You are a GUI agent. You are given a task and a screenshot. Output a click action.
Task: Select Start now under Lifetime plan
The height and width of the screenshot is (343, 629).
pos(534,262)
--
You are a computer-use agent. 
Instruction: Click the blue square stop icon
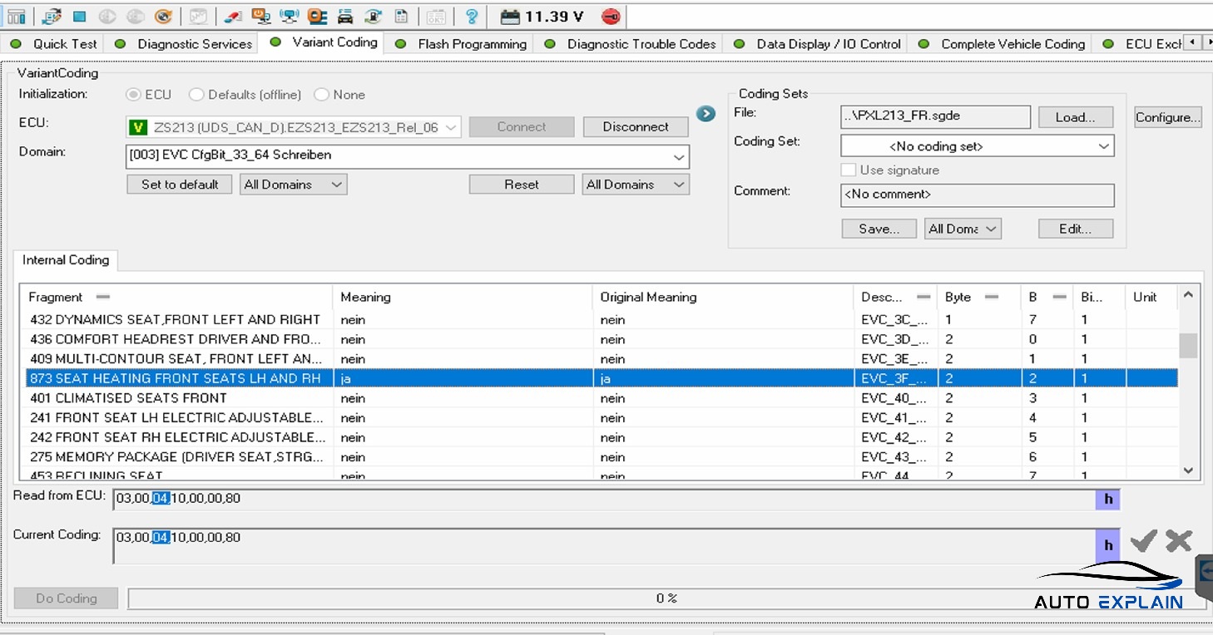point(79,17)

Task instructions » Copy the items from the line with "You are a computer-use agent." to the line with "point(79,17)", both included and requests too, scaling every coordinate in the answers by 2.2 and rounding to whole numbers with halves going up. Give only these lines, and leave out the pictures.

Solution to this problem »
You are a computer-use agent. 
Instruction: Click the blue square stop icon
point(174,37)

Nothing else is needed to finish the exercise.